__Extract__:

============================================================

2. Excellent brooders and mothers

The Naked neck chickens are among the best brooders to have in your flock. They take good care of the eggs while brooding until they hatch.

Once they have chicks, you can be sure that they will mother them properly until they reach maturity.

3. Good meat producers

If you are looking for a dual-purpose breed to rear, you should consider naked necks. Unlike other species that react to hot climates by reducing feeding rate and growth, Turken is heat-tolerant. Therefore, they continue to grow and eat even in hot climatic conditions.

Additionally, they lack a lot of feathers, so most of the proteins they take in are directed to meat production. The meat they produce is delicious and contains lesser fats than other breeds. It is also easy to process their meat since they have fewer feathers.

4. Happier and better foragers  

Naked necks are better foragers and love free-ranging to search for food. They will happily peck on grass, vegetation, and insects in your backyard. Though they are good free rangers, you still need to provide them with feeds and water.

The other good thing is they are very efficient feeders due to fewer feathers. Unlike other breeds that consume a lot of protein for feather production, Turken needs fewer proteins.

5. They are hardy and disease tolerant

The gene responsible for the naked neck train in the Turken also promotes disease tolerance. Generally, Naked necked chickens have a more robust immune system. They are tolerant of hot climates and will still thrive in cold environments.

6. They are docile and friendly

Although friendliness varies from chicken to chicken, Naked-necked chickens are generally friendly to their owners and children. Additionally, they are not aggressive to other breeds. They will interact peacefully with other hens and roosters.

The downside of rearing turken

Though naked chickens are good birds to rear, they have a few downsides:

1. Cannot sit on many eggs

Though they may be good brooders, these hens have fewer feathers to cover many eggs. Therefore, they will only sit and hatch a few eggs.

============================================================

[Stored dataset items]
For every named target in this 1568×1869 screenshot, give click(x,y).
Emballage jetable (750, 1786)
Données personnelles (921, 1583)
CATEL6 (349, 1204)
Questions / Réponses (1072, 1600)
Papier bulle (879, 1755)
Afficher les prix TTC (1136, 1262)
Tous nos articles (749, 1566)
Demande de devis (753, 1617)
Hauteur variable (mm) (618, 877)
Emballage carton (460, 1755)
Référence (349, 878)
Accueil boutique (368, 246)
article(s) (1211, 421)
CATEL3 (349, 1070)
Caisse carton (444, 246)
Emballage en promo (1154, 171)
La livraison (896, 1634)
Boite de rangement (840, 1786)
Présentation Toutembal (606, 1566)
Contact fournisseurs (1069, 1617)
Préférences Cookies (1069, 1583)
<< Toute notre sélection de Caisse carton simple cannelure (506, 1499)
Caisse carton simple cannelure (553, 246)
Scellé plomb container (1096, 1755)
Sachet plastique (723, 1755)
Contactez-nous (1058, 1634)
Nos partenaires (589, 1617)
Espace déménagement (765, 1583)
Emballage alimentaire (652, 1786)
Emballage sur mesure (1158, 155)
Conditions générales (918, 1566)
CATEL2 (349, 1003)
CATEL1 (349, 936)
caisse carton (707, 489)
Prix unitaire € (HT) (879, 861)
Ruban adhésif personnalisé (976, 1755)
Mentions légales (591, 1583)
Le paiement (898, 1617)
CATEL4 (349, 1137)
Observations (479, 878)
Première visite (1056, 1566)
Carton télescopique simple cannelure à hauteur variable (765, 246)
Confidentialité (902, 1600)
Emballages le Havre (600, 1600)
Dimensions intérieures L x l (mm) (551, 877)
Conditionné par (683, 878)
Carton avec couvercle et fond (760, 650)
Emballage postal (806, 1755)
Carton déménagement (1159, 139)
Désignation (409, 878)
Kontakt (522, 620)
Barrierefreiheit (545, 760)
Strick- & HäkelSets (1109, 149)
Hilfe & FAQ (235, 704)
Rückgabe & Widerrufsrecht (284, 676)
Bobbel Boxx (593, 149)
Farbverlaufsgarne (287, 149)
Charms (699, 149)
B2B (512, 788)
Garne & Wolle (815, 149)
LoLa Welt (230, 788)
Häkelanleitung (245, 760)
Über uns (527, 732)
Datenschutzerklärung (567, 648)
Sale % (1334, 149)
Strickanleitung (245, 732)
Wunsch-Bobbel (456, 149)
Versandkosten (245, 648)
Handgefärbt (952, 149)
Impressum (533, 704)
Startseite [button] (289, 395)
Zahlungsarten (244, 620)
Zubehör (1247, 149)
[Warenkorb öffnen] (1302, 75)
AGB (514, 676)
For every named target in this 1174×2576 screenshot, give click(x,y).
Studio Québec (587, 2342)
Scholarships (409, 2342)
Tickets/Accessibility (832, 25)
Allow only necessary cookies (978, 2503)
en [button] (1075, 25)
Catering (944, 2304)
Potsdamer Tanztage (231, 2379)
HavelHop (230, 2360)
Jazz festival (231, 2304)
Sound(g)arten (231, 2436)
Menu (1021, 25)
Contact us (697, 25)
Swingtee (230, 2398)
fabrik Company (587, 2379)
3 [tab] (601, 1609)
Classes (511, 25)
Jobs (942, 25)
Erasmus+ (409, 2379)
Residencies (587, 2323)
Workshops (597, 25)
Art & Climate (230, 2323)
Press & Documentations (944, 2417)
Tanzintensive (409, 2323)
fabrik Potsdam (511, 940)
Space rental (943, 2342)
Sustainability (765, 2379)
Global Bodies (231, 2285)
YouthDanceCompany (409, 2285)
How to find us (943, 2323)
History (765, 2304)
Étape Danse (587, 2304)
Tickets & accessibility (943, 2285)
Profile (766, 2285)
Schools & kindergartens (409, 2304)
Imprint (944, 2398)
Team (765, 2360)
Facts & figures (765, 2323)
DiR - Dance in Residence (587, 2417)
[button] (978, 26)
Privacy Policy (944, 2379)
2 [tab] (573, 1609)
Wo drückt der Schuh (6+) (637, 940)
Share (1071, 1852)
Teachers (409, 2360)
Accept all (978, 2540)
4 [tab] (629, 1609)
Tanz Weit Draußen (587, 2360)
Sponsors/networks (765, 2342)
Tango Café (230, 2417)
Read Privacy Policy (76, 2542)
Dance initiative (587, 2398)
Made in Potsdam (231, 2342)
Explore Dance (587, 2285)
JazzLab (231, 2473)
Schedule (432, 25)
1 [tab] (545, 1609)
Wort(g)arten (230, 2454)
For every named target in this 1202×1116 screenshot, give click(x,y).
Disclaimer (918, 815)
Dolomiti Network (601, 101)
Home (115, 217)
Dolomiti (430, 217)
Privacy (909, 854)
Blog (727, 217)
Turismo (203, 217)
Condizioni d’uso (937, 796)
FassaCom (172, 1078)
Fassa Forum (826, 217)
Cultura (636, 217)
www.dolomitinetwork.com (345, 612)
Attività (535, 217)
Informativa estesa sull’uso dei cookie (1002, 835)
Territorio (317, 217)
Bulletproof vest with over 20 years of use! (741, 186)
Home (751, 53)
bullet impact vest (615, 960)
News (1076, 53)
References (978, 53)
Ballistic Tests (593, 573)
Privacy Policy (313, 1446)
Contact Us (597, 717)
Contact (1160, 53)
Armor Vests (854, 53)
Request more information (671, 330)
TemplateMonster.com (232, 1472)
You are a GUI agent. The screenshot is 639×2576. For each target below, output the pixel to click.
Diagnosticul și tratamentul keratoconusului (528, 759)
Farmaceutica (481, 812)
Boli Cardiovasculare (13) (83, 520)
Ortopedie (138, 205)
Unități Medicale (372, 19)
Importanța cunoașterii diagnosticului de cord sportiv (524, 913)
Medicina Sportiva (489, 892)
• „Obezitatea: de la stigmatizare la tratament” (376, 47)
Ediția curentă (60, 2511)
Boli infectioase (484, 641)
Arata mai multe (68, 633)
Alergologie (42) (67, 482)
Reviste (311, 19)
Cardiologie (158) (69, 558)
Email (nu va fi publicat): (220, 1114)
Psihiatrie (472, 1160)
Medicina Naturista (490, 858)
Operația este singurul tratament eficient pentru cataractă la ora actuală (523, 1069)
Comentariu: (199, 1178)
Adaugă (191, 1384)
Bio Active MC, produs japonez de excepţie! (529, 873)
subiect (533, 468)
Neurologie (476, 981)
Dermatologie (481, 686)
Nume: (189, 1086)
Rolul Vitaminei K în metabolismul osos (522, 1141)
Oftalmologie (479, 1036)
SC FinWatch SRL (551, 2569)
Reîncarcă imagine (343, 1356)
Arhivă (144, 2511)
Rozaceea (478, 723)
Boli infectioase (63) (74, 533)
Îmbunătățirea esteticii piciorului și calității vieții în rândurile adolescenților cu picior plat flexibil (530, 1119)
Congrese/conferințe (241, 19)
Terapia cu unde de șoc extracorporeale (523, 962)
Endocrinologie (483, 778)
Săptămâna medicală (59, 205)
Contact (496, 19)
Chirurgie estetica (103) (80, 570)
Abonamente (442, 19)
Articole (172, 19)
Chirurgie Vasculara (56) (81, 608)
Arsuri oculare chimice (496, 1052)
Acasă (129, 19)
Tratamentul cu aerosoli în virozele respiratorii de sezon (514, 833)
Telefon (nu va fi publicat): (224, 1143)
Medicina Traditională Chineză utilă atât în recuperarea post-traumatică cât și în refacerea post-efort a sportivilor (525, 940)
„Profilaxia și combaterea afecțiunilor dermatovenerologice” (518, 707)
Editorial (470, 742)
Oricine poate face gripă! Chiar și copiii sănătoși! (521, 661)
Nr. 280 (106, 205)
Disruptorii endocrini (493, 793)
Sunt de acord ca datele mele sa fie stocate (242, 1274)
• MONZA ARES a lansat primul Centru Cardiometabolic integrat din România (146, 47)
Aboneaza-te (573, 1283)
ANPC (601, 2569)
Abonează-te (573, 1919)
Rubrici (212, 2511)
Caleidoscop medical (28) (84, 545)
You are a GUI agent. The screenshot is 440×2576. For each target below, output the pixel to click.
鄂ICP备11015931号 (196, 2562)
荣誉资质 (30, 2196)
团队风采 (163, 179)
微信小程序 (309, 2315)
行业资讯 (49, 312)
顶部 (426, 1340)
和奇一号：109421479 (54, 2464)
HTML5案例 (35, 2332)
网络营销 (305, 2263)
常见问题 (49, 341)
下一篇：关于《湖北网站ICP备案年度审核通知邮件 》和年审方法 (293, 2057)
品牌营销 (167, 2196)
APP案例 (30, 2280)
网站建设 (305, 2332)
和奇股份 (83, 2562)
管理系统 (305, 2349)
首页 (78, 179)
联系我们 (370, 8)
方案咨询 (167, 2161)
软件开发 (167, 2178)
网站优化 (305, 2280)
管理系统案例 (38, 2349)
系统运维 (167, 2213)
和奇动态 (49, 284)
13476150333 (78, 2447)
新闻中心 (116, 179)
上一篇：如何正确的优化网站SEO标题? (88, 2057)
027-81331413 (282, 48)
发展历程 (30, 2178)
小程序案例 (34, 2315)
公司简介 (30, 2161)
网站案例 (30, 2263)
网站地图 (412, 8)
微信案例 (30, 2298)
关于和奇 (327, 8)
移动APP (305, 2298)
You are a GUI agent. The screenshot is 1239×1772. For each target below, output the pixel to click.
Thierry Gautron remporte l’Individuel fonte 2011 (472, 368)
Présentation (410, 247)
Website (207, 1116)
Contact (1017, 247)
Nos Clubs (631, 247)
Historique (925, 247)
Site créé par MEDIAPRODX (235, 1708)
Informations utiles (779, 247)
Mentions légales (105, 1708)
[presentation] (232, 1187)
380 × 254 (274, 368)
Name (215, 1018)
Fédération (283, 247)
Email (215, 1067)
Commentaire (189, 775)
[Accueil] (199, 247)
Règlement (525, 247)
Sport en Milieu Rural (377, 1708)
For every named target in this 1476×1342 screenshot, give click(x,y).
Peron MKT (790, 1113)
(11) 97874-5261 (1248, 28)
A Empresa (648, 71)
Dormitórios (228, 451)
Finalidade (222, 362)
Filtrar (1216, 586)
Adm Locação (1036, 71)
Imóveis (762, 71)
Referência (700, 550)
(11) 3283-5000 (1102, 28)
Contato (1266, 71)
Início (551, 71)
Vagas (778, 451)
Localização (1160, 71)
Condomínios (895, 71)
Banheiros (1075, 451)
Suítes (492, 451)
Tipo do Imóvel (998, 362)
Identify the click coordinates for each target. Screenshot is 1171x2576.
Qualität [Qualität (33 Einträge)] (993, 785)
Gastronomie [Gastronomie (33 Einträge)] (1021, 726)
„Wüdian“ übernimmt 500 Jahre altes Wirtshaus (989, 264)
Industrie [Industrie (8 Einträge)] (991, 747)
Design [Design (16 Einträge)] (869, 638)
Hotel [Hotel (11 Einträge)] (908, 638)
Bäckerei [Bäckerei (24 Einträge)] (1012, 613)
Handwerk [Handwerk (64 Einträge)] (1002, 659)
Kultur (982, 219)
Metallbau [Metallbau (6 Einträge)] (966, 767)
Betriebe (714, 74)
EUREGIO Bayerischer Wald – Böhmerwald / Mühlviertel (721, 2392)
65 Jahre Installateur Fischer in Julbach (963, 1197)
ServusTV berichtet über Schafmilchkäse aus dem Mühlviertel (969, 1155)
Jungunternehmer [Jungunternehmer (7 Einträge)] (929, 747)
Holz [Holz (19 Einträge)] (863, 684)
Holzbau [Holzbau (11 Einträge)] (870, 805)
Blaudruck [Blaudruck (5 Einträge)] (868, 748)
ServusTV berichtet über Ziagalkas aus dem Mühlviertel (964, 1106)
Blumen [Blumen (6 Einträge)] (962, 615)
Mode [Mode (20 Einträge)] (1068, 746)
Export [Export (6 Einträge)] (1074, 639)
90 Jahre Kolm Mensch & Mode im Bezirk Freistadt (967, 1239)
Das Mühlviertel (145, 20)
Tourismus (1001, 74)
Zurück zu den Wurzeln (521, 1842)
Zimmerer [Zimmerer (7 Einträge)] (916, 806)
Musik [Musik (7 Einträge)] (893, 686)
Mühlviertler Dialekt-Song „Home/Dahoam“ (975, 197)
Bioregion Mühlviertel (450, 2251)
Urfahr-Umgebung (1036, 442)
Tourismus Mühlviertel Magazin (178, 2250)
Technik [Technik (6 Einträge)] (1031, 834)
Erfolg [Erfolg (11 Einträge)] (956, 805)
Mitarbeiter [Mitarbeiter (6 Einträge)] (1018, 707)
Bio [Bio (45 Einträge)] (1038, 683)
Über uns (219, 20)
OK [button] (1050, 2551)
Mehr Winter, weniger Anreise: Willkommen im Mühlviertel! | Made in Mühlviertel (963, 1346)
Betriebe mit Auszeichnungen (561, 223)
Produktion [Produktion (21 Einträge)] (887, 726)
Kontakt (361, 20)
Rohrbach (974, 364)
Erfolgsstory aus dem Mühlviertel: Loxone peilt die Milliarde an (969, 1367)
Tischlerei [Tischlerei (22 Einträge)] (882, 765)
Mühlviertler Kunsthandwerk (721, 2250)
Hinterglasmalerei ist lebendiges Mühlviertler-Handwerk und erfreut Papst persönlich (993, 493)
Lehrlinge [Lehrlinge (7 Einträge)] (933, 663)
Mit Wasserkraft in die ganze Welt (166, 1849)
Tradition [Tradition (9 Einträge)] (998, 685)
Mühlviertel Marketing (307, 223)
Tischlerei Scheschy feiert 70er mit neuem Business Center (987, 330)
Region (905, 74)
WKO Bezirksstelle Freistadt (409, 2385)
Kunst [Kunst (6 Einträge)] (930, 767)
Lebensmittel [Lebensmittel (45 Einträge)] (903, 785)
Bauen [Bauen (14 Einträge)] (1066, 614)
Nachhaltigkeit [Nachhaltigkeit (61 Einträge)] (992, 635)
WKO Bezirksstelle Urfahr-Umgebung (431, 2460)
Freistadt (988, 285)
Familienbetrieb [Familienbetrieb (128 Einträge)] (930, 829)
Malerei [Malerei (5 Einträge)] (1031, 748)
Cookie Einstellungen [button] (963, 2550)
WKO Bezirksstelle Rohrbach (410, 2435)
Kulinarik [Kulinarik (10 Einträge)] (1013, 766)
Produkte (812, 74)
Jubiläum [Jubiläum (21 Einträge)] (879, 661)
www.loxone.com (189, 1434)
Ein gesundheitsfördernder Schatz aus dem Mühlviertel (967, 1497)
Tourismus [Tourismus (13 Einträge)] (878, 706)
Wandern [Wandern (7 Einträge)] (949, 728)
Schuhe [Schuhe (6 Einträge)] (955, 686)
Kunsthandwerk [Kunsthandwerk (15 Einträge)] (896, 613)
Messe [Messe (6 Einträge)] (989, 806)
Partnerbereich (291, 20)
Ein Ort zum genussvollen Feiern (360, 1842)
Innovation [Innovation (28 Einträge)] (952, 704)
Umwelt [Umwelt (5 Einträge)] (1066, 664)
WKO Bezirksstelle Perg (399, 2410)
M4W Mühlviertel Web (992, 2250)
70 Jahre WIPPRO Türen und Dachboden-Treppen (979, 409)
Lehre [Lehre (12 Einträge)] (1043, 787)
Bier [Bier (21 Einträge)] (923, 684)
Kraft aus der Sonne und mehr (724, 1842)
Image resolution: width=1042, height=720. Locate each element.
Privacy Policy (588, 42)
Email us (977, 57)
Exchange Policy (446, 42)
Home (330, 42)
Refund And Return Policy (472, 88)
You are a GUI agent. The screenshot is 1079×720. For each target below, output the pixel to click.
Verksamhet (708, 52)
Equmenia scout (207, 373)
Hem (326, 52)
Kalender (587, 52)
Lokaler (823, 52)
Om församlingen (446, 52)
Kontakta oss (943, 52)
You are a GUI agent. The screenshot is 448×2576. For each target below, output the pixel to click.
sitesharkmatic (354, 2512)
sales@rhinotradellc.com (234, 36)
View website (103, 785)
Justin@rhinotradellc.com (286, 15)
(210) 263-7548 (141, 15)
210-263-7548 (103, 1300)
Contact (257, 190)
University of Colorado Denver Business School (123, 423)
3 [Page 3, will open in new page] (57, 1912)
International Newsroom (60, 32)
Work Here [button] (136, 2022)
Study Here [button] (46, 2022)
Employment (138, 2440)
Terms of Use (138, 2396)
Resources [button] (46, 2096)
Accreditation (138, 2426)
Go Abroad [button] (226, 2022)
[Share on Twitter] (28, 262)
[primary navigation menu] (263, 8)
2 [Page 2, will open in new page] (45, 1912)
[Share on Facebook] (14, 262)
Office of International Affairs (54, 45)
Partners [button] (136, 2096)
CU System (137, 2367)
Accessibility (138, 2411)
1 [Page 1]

============================================================

__Actions to take__:
- A) Answer these questions from the text on naked neck chickens, one answer per line:
(i) What do Turkens keep doing in hot climatic conditions?
(ii) Besides grass and vegetation, what do naked necks peck on in a backyard?
(iii) How many eggs will these hens sit on and hatch?
- B) Write out the stretch of the text on naked neck chickens from "3. Good meat" through "feeds and water.".
- C) According to the text on naked neck chickens, why are Turkens very efficient feeders? Answer in one to three sentences.

__Activity answers__:
- A)
(i) They continue to grow and eat.
(ii) Insects.
(iii) Only a few eggs.

- B)
3. Good meat producers

If you are looking for a dual-purpose breed to rear, you should consider naked necks. Unlike other species that react to hot climates by reducing feeding rate and growth, Turken is heat-tolerant. Therefore, they continue to grow and eat even in hot climatic conditions.

Additionally, they lack a lot of feathers, so most of the proteins they take in are directed to meat production. The meat they produce is delicious and contains lesser fats than other breeds. It is also easy to process their meat since they have fewer feathers.

4. Happier and better foragers  

Naked necks are better foragers and love free-ranging to search for food. They will happily peck on grass, vegetation, and insects in your backyard. Though they are good free rangers, you still need to provide them with feeds and water.

- C) Turkens have fewer feathers, so they need fewer proteins. Other breeds consume a lot of protein for feather production.